Of all the super healthy greens, kale is the king. A member of the cruciferous family, this leafy green is very nutrient dense. Kale contains: Vitamins A, K, C, B6, Manganese, calcium, copper, potassium, magnesium, flavonoids quercetin and kaempferol, sulforaphane, indole-3-carbinol, lutein and zeaxanthin. It can help lower cholesterol, improve eyesight, may ward off some cancers, and is a good anti-inflammatory.
Blueberries are sweet, nutritious and wildly popular. They are considered to be the ultimate anti-aging memory food and are the most nutrient dense of all berries. They contain Vitamins C and K, manganese, and flavonoid anthocyanins. Studies have shown that blueberries may help improve night vision, reduce eyestrain, and slow the deterioration of memory and motor coordination associated with aging.
Put together, these two super foods are a winner.
When I cook or make salads, I add as much or as little as I feel is necessary.

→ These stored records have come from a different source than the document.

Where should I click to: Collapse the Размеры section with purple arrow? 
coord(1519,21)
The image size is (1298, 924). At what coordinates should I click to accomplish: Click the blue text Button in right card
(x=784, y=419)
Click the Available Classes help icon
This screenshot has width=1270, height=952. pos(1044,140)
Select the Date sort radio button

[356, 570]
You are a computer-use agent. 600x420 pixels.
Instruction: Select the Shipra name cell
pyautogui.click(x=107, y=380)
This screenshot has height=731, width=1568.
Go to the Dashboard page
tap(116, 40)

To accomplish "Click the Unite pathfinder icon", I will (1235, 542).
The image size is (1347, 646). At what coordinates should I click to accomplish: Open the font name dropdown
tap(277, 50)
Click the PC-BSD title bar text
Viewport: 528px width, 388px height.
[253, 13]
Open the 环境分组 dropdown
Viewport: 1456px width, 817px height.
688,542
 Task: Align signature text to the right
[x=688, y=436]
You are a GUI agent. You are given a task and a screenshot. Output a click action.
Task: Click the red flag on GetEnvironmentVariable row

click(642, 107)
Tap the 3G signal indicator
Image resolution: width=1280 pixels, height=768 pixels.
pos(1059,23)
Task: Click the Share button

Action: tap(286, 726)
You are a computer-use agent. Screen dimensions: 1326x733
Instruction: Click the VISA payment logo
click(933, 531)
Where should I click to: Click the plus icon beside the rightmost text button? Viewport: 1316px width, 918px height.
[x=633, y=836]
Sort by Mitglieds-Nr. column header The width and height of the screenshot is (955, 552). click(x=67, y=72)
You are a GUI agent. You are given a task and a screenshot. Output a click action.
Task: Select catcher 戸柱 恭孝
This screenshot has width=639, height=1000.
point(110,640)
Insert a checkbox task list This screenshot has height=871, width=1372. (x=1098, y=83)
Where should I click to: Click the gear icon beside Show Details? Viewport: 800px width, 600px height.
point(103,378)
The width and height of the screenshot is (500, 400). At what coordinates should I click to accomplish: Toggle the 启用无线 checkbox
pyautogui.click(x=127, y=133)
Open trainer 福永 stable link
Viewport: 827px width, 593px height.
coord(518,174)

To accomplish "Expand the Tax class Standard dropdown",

I cook "to taste."
- kale (buy pre-cut for a quick put together)
- avocado peeled, pitted, and cut into smaller pieces
- apple peeled, cored, and cut into smaller pieces
- unsalted pumpkin seeds
- goat or feta cheese
- blueberries fresh or frozen
- olive oil
- white balsamic vinegar
- ginger grated
- raw honey
- salt and pepper to taste
- In a bowl, mix kale with a little bit of salt, pepper, and a light coating of olive oil.
- Add avocado, apple, blueberries, pumpkin seeds, and cheese to the kale.
- In a blender, combine a handful or two of blueberries, about three tablespoons of olive oil, one to two tablespoons of white balsamic vinegar, grated ginger (this could make the dressing go spicy so go easy and add more if needed), about a teaspoon of raw honey and some water to thin the mixture.
- Plate the salad, drizzle dressing over the top, and enjoy!
The dark green hues of kale, and rich blue in the berries make this salad not only appetizingly yummy to look at, but it also packs a powerful, nutritional punch.